Five years on from the EU Referendum, the latest poll by Redfield & Wilton Strategies finds the British public still fiercely split on Brexit—but a small portion of those who voted Remain in 2016 now think leaving the EU was the right decision.
Whether leaving the EU was the right choice for the country remains a contentious issue. A plurality (45%) thinks the UK public made the right decision in deciding to leave the EU in 2016, but an extremely close 44% of respondents think it was the wrong decision. A further 12% don’t know.
There is a clear political divide on the matter, with 73% of 2019 Conservative voters considering Brexit the right decision, compared to only 25% of 2019 Labour voters.
Notably, 13% of those who voted to remain a member of the EU say that the UK public made the right decision in leaving the EU in 2016. Additionally, more Leave-voters feel that the public made the right decision (86%) than Remain-voters feel the public made the wrong decision (76%).
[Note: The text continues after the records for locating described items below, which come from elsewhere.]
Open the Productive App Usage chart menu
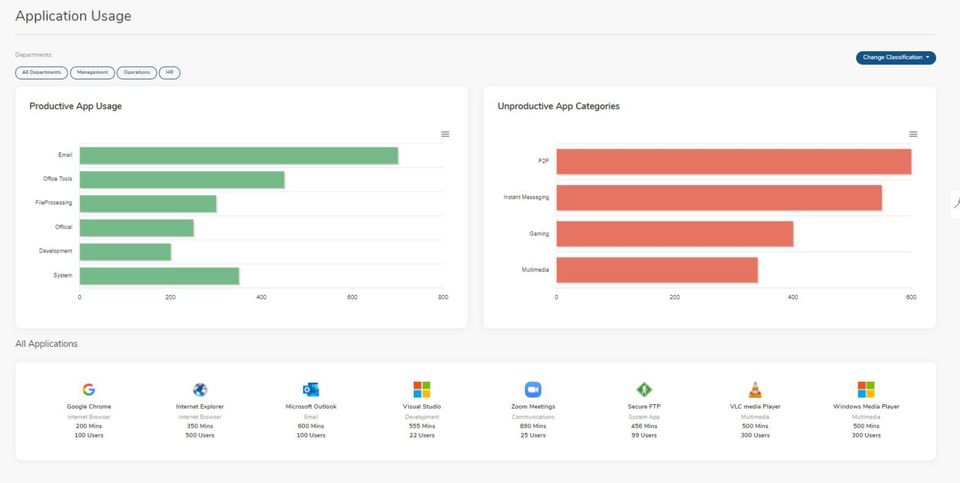(x=445, y=134)
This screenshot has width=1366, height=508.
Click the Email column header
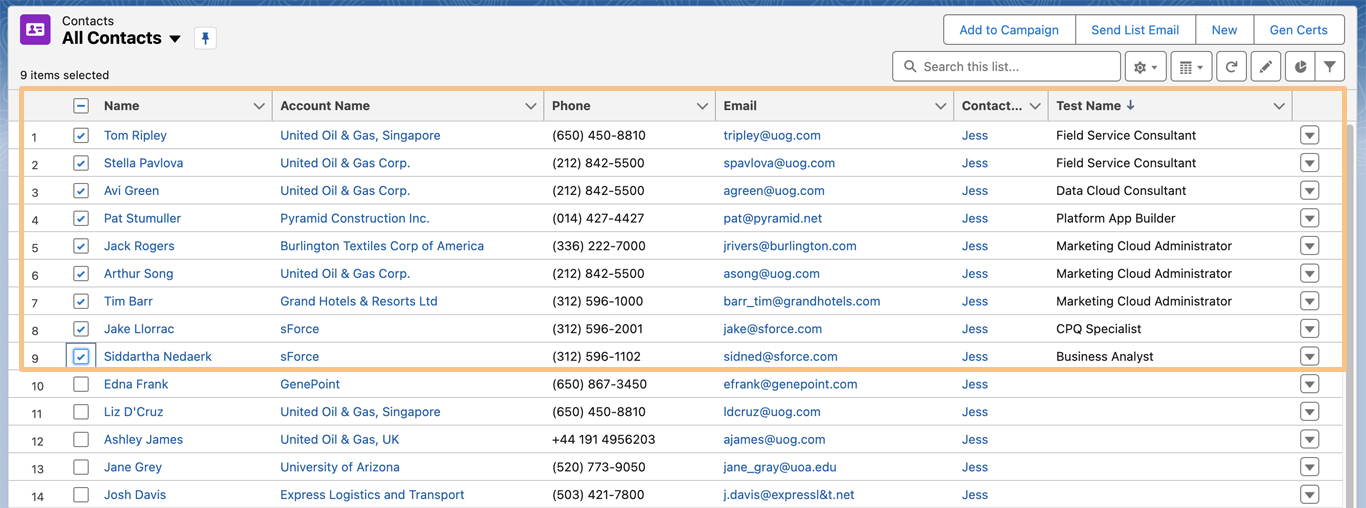[740, 106]
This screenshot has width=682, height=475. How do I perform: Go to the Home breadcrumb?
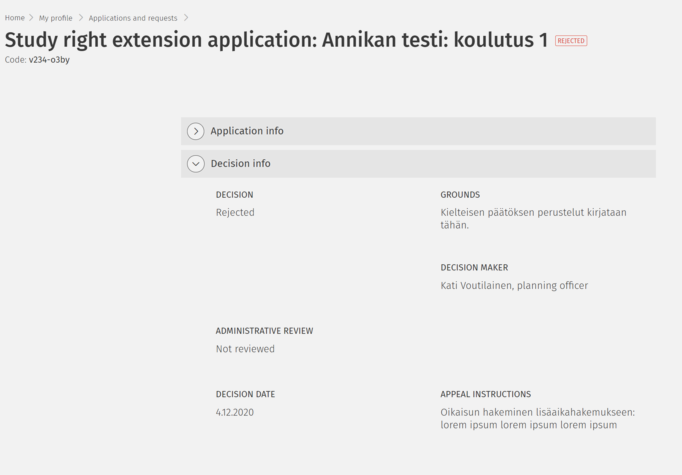coord(14,18)
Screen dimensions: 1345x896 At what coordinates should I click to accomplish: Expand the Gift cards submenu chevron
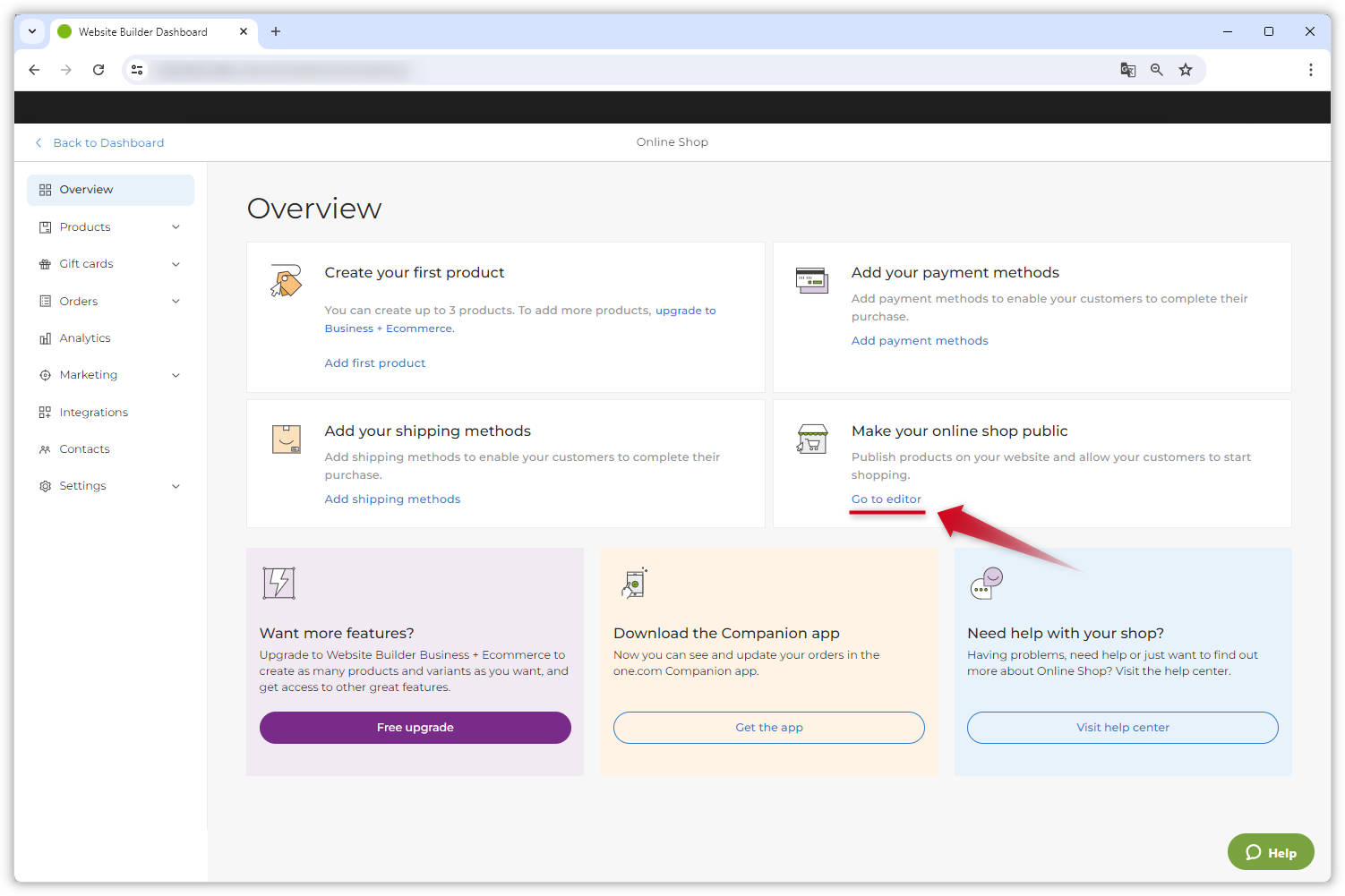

There is also a higher degree of uncertainty among Remain-voters: where only 5% of Leave-voters are unsure if the right decision was made, this proportion rises to 11% of those who voted Remain.
These findings suggest that the past five years have seen some softening in views among so-called Remainers, perhaps through the UK Government’s ongoing efforts to promote the virtues of Brexit, or in response to evolving perceptions of the benefits of British independence. Indeed, our previous research reveals that many Britons think being outside the EU has helped the UK’s COVID-19 vaccination rollout and aided the procurement of the UK-Australia trade deal. Interestingly, however, over the past six months, the proportion who think the British public made the right decision in leaving the EU has remained fairly stable, whilst the proportion of those who think the public made the wrong decision has actually increased slightly from 37% in February.
There is greater consensus among Britons regarding their own personal decision: of those respondents eligible to vote in the 2016 EU Referendum, the vast majority (82%) do not regret the way they voted. Only 11% say they do regret the way they voted, and 7% are unsure.
When we compare these responses to how people voted in the EU Referendum, interesting patterns emerge. Those who voted Leave (14%) are slightly more likely than those who voted Remain (8%) to say they now regret the way they voted. Likewise, whereas 84% of Leave-voters don’t regret their choice, this proportion rises to 88% among Remain-voters.
This discrepancy in findings—that Remain-voters are altogether less likely to regret their vote, yet a notable portion of them now think the UK public made the right decision in deciding to leave the EU—may point to subjective interpretations of the concept of regret; some respondents may respect the way they voted in the EU Referendum, on the grounds that it was an accurate reflection of their feelings and knowledge at the time, but nevertheless have subsequently adopted a different overall view of Brexit and its effects on the country. Furthermore, since it was ultimately Leave-voters who held the decisive power in determining the vote’s outcome, regret would be genuinely meaningful for them, whereas Remain-voters would see nothing change if they went back in time and changed their vote.
Overall, Brexit continues to divide the British public, with respondents split almost evenly on whether the country made the right or wrong decision in deciding to leave the EU in 2016. Significantly, though Leavers are marginally more likely to regret how they voted, some Remainers appear to have had a change of heart, and now regard Brexit as the right choice for the UK.